The solution to these problems could well lie with more innovative approaches to training. Traditionally, sponsors have provided protocol training via massive slide decks, often accompanied by an in-person or web-based lecture. But this is not the best approach for ensuring that clinical research staff perform protocol-mandated tasks and procedures correctly.

In fact, a 2019 Harvard study indicated that slide-based training and education is not effective in imparting knowledge in a way that alters performance. And the entire purpose of protocol training is supposed to be ensuring that staff perform optimally in carrying out tasks exactly as described in the protocol. 

Where slides and lectures fall down, however, simulation-based training can shine.
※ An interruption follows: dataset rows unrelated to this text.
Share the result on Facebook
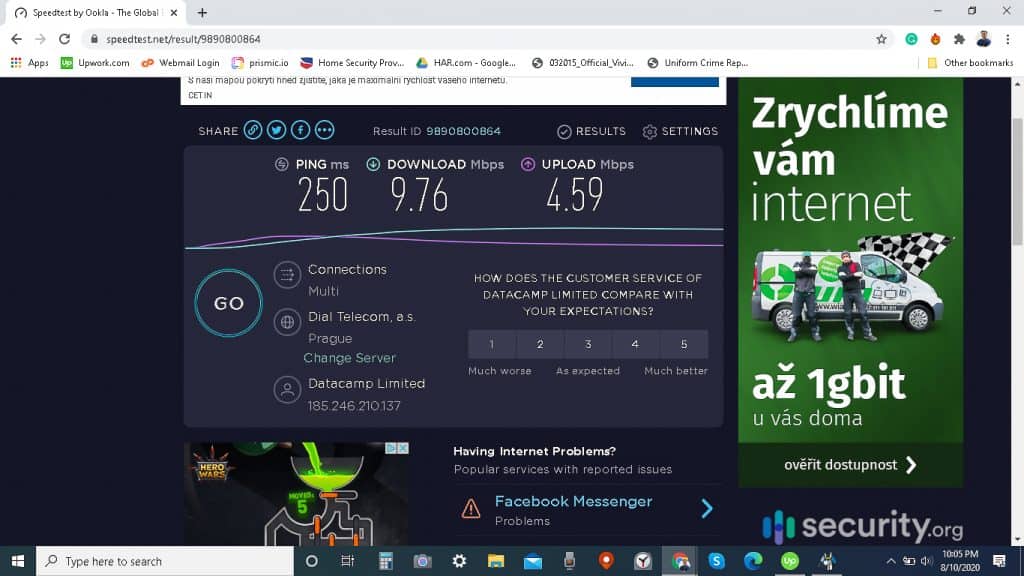Screen dimensions: 1024x576 (x=300, y=129)
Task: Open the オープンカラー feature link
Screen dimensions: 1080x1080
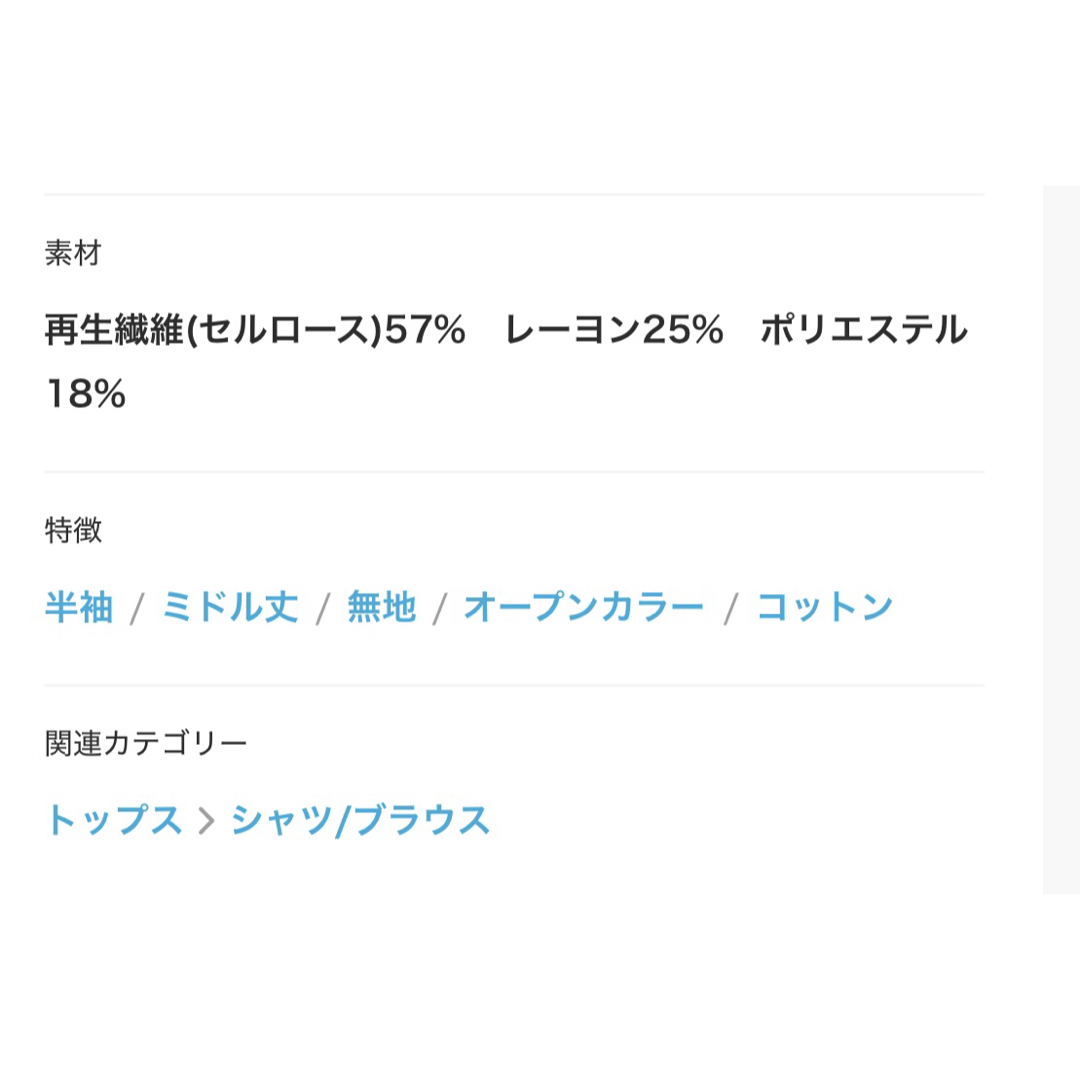Action: tap(583, 607)
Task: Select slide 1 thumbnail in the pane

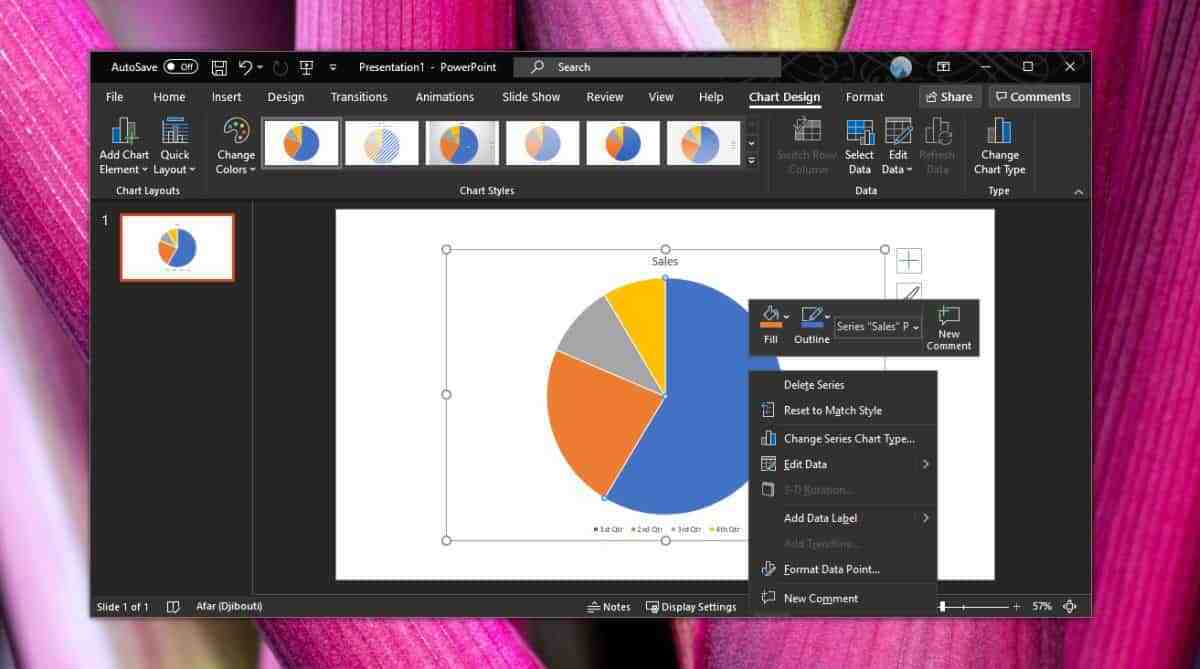Action: 177,246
Protocol simulation training provides actual practice in critical study skills, ranging from GCPs through informed consent, proper handling of the investigational product, patient screening and more. 
For example, the inclusion requirements in a protocol for the study of a major depressive disorder (MDD) treatment might specify that patients meet five specific criteria, such as:

  • The patient must have experienced a previous MDD episode.
  • That episode must have lasted more than 10 weeks.
  • The patient must currently be taking two antidepressant medications for a current MDD episode.
  • The patient must be experiencing treatment failure with those medications, defined as reduction in symptoms of less than 40%, according to the ATRQ scale.
  • The patient must have been in treatment for at least eight weeks.
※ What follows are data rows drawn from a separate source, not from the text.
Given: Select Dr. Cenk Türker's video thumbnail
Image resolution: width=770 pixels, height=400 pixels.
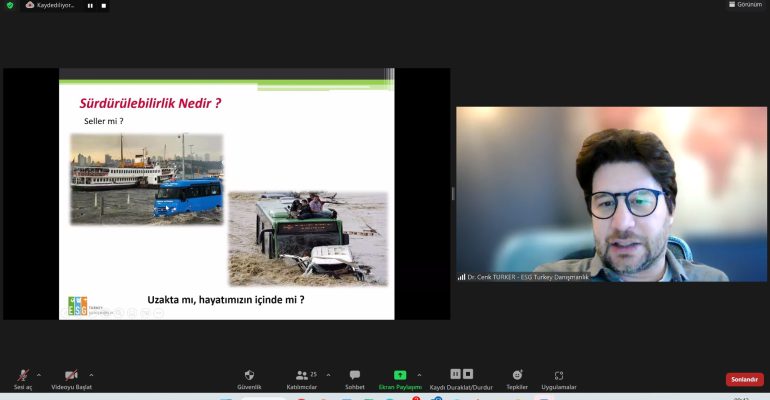Looking at the screenshot, I should [x=611, y=194].
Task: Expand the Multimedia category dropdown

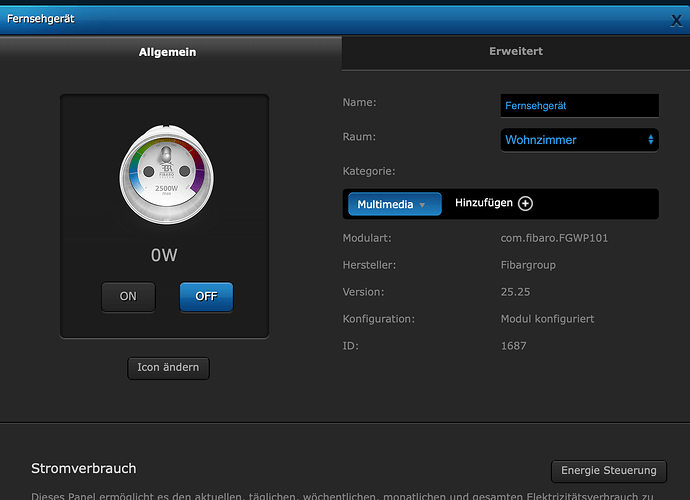Action: tap(394, 204)
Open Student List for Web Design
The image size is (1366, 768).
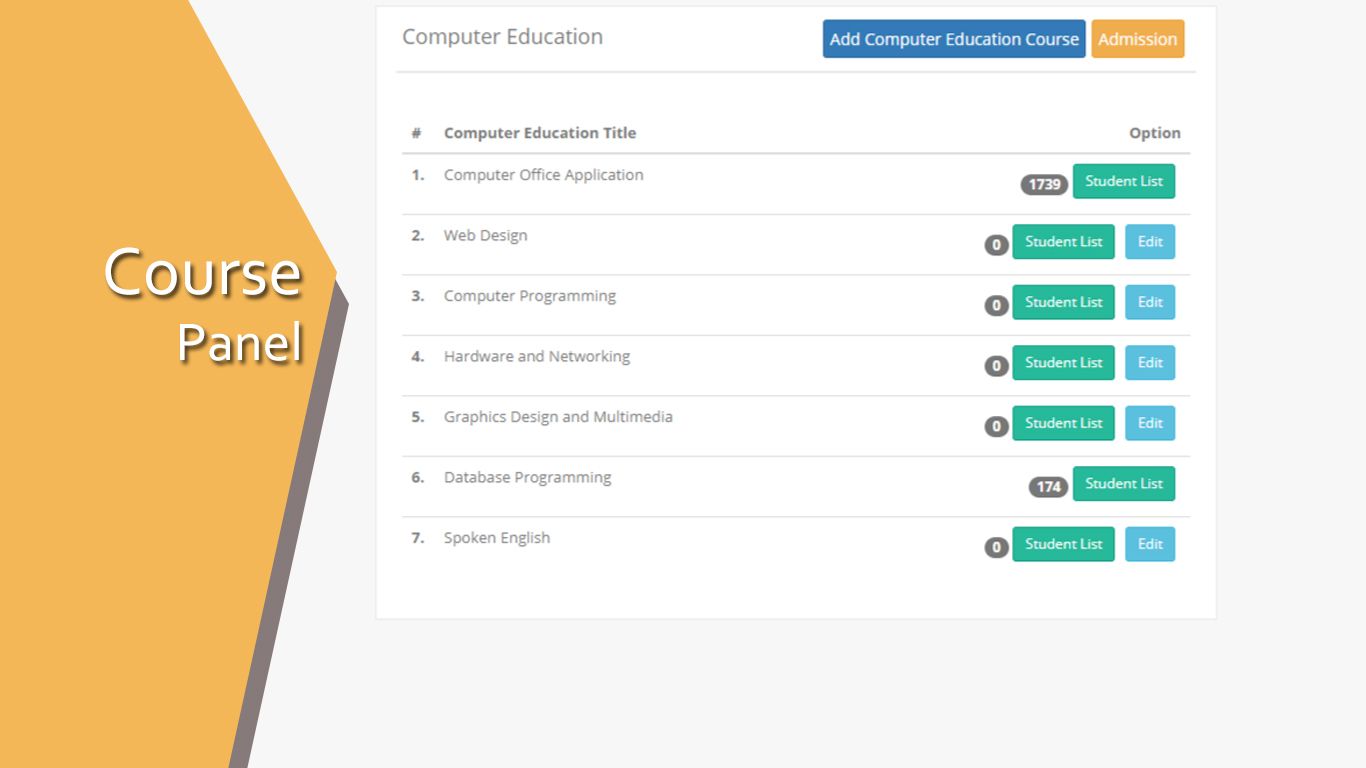[1063, 242]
Standard lecture-and-slide training might quiz research staff on these criteria by offering a multiple-choice question asking them to choose the correct criteria from among various options, most of which included at least one incorrect item. And the researchers may very well pass this test immediately after sitting through the lecture or slide presentation.

But whether they can correctly apply the inclusion criteria in real-life situations is neither trained nor tested in this approach.

Conversely, in a simulation approach, learners might be presented with a variety of patient charts. Some of the patients will meet all the inclusion criteria, while others meet some or none. In this approach, research staff will be able to play-act the actual screening process. This trains them to correctly identify patients who meet or do not meet the criteria, as well as providing actual practice in conducting the patient screening that more closely mirrors real life.

Broad application of simulation training for healthcare providers in Ethiopia for the CDC showed significant improvement in performance after simulation training compared to more traditional training methods. After simulation training, 97% of healthcare providers successfully executed a simulated patient encounter, compared to a previous pass rate of 69%.

And the ability to track performance during simulation training can help sponsors predict site performance and intervene to address weak areas before a trial even begins. For example, sponsors can track performance of staff at different sites in accurately applying inclusion metrics, a critical part of enrollment.

In addition to reducing errors, simulation can reduce training time by 50%, further contributing to lower costs. 

In these ways, simulation-based training passes the first three tests of valuable innovation with ease. Additionally, sponsors that have applied this type of training consistently respond positively and continue to use simulation, meaning that it also passes the fourth test while emphasizing its potential for creative destruction. 

The effectiveness of simulation-based training has been borne out in other industries. Aviation crashes, for instance, are greatly reduced when pilots are trained via simulation. And in the healthcare arena, simulation training reversed an industry-threatening volume of anesthesia mishaps. 

While the clinical research industry traditionally has been slower than average to adopt innovations, that needs to change. Judicious adoption of innovations can help keep clinical trial costs under control. Of particular value is adoption of new training approaches, like simulation, that can prevent time-wasting and cost-increasing errors, as well as reducing the overall cost of training from the start of the process.